I felt the need to divert my attention away from it as every second that went by was another trying to reel me into a darkness that I am incapable of escaping.

My guess is the sight of this minuscule ring was enough to drive my mind to an untamed level as I felt his hand grip mine tighter reassuring my every action.
"Everything will be fine."

I don't know how he said those words with so much confidence but if anything, he had my trust and I had no other option but to believe him.

Dread overcame me when the meal alas came to an end. Though the stillness of us was unnatural, we didn't want to go anywhere, if anything I think we desired to live in this moment forever.

If there were ever a moment in which I could pause time it would be right now. I'd breathe the same air a million times as long as it meant I could do it with him. My father.

But time was never our friend.

Watching as one by one, the table grew deserted and I was left alone. I couldn't bring myself to leave perhaps this is the only control I have over time.
Perhaps if I stay here life would move slower.

Stripping myself of the ring on my finger, my fathers ring. I place it on the table in front of me and stare. Simply keeping my eyes plastered on the beautiful pile of heap.
Why must it be like this?
We're the Mafia, all we know is survival.

I felt my sinuses tighten and I knew the urge to cry was there. There will always be an urge to cry at the thought of my father: I don't think it will ever become the normal.

"You're thinking too hard." Escobar interrupts me.
How can I do anything but think?

My words fumble in my brain leaving me nothing but the ability to look up with broken eyes.
Why is my pain hurting him more than his own?

"Follow me." He demands saying nothing else yet exiting the room.

Now isn't the time to ply follow the leader El Chapo.

...

"I could've drove." I tell my father who is speeding down the highway.

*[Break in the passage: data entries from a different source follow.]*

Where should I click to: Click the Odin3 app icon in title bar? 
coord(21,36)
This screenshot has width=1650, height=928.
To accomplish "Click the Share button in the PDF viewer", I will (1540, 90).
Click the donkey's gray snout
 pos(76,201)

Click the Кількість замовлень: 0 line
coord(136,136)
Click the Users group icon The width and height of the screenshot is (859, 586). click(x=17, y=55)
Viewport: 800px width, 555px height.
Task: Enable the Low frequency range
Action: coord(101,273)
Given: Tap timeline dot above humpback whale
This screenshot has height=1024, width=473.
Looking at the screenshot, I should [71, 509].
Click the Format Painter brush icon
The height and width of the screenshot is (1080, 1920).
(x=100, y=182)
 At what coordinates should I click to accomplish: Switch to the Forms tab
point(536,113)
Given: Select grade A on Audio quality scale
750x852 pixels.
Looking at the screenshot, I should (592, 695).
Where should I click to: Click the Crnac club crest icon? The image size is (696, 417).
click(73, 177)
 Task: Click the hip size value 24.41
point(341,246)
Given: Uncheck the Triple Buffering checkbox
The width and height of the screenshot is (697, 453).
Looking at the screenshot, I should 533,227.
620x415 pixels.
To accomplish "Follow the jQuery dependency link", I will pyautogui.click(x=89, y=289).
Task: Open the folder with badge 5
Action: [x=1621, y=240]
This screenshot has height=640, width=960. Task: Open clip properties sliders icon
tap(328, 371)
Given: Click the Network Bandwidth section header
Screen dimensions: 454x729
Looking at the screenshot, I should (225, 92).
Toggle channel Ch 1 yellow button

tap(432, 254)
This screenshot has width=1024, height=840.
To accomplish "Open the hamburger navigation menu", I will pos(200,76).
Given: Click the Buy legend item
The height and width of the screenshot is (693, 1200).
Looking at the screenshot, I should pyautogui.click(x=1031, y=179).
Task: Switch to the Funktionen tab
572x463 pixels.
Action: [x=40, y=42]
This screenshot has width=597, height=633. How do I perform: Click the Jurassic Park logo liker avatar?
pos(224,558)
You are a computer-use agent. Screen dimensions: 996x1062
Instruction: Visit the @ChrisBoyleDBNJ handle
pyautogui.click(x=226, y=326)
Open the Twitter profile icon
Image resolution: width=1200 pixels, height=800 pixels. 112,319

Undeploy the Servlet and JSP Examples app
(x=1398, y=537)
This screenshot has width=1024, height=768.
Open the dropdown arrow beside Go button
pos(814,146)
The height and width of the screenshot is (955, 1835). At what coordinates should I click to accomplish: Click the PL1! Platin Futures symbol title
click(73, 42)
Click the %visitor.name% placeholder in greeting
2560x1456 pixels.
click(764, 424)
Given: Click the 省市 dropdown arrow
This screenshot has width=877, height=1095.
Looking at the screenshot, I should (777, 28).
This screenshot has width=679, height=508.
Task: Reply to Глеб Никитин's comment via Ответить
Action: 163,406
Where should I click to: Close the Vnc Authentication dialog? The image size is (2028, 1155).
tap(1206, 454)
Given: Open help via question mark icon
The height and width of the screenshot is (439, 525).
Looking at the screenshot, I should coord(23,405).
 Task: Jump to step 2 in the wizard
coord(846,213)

"I'm not an incapable infant Sienna. Don't treat me like one." He aggressively warns me.

He was right.
I was just frightened.

"Where are we going?" I ask him in attempt to divert the subject.

"You've never been to the lake house. I ought to take you for your first time!" He smiles his attention more on the road.

And his last.

I had heard stories about that place a multitude of times so much so that I am convinced I'm officially traumatised.
If I were younger I highly doubt that I would be safe in that hell with my brothers.